Re: Three Kinds of Logical Trees

From: Marshall Spight <marshall.spight_at_gmail.com>
Date: 24 Jul 2005 20:06:10 -0700
Message-ID: <1122260770.457992.126230_at_z14g2000cwz.googlegroups.com>


dawn wrote:
> Marshall Spight wrote:
> >
> > That strikes me as a nonstardard definition of the use of metadata,
> > but no matter.
>
> I used html tags, but these could have been metadata from any
> structure, so a path could be <Person> then <lastName> then a value. I
> haven't done a lot of work with XML compared to others, but unless I am
> misunderstanding something, this would be a common way of shaping
> metadata & data from an RDBMS into an xml dom tree.

Again, this does not appear to be standard terminology to me. As I am used to understanding the term, "metadata" means higher-order data, not simply higher level data. It would not properly be used to describe data in an enclosing scope. In an xhtml example, for some text inside <b> tags, metadata would not be anything about the enclosing <p>, but rather the metadata would be the xhtml dtd.

Metadata is schema information, or type information.
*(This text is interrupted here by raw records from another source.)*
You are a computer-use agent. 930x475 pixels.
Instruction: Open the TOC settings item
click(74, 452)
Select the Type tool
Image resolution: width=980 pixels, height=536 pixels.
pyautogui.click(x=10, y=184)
> > > I'm guessing yours are different?
> >
> > Well, that column seemed to be mostly about document management
> > and not data management.
>
> but if you knew me, you would know that I don't talk about document
> management, I talk about data management.

I'm not sure I agree.

> But at the logical level, we
> only care about a value such as 4 if we have some context, semantics.
> We model propositions and retrieve the same. I used to say that I just
> need "String" and "Binary" as my data types, with other types
> inheriting from those. When I type in a 13 as a number it is a string
> of two integers, the same as if I type it in as a string.

Okay, you're headed down a dead end road here. Watch out!

When you type, you are typing characters. There is no way to type in 13 as a number, not even with ^M. You can only type characters. When you type '1' and then '3', you have typed two characters. You don't have a number yet.

> The computer
> can do what it wants to store it in a smaller number of 1's & 0's, I
> just want to enter strings and get them back.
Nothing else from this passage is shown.